POUR L’ETUDE PAR aCGH 244K et 2x400K

 Patients atteints d’une t-LAM A partir d’une analyse cytogénétique par caryotype et/ou FISH (sur moelle osseuse ou sur du sang), une soixantaine de patients porteurs d’une leucémie secondaire dont l’envahissement médullaire ou la blastose sanguine était ≥ 60%, ont été enregistrés dans le laboratoire de cytogénétique de l’Institut Gustave Roussy entre 1995 et 2006. Ces patients n’étaient pas traités pour leur leucémie au moment du prélèvement. Le Centre de Ressource Biologique (CRB) de l’IGR avait à disposition 30 échantillons congelés dans l’azote liquide.

Les tableaux 6 et 7 résument les caractéristiques de ces leucémies ainsi que leurs résultats cytogénétiques et quelques cas de myélodysplasies induites. On compte dans la population pour l’étude en 244K, 8 cancers du sein, 7 lymphomes (non hodgkiniens et hodgkiniens), 3 cancers ovariens et 12 autres types de cancer (prostatique, endométrial, vésical, sarcomateux, de la sphère ORL et un myélome). La deuxième série pour l’étude en 2x400K apporte 6 nouveaux cas de t-LAM. On note un cas (tjal) présentant une seconde t-LAM.

Patients atteints d’une p-LAM

Trente six p-LAM ont été choisies et étudiées en 244K. La deuxième série pour l’analyse en 2x400K comprend 13 sujets. Leurs caractéristiques sont rapportées dans les tableaux 8 et 9. I

Description des étapes depuis la décongélation jusqu’à l’utilisation des puces Agilent

Chacune de ces étapes est résumée dans l’article de Itzhar N. et al, 2011 (voir la rubrique Annexe) 

Culture des fibroblastes

Cette étape a été choisie pour obtenir de l’ADN constitutionnel, la plupart des patients atteints de leucémie au moment de ce travail étant déjà (malheureusement) décédés, l’obtention d’un prélèvement de tissu normal de référence était exclue. Lorsque le nombre de cellules est ≥ 6.106 /ml, 1/3 de la solution est prélevée pour une mise en culture. Les 2/3 restants sont réservés pour l’extraction de l’ADN. Le milieu de culture initial comprend 20% de SVF dans du RPMI pour un volume total de 10ml.

Les flacons de cultures ventilés de 50 ml sont placés dans un incubateur à 37°C. Lorsque le nombre de cellules est ≤ 6.106 /ml, il n’y aura pas de culture car on privilégiera l’extraction d’ADN dans tous les cas. A J1, le milieu est changé afin de retirer un maximum de cellules blastiques en suspension.
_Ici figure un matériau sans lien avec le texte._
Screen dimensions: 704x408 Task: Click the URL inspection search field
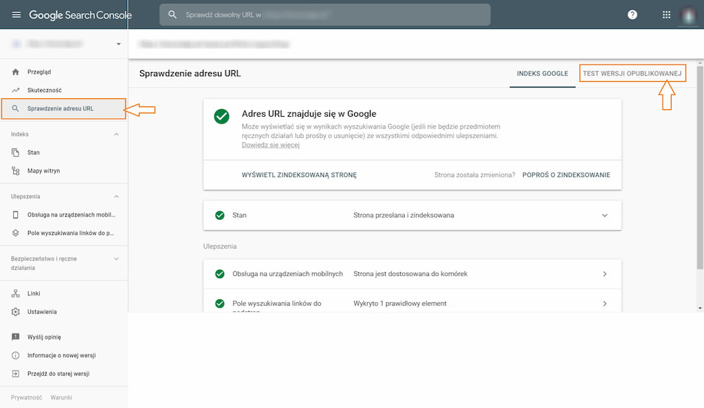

La composition du nouveau milieu comprend 10% de SVF dans du RPMI pour 10ml de volume total. La même opération est pratiquée entre J7 et J9 puis entre J14 et J16 et enfin aux alentours de J21.

À chaque fois les flacons sont replacés à 37°C. Chaque flacon est observé au microscope inversé afin de repérer les plages de cellules adhérentes dont l’aspect morphologique ressemble à des fibroblastes. Bien que ce paragraphe fasse partie du chapitre résultat, il est nécessaire, dès à présent de préciser que la culture des fibroblastes médullaires des t-LAM a échoué excluant l’extraction d’ADN constitutionnel des malades à partir de la moelle congelée. L’ADN témoin de référence, pour l’ensemble de la technique d’aCGH, est un ADN humain commercial, poolé (Proméga® ).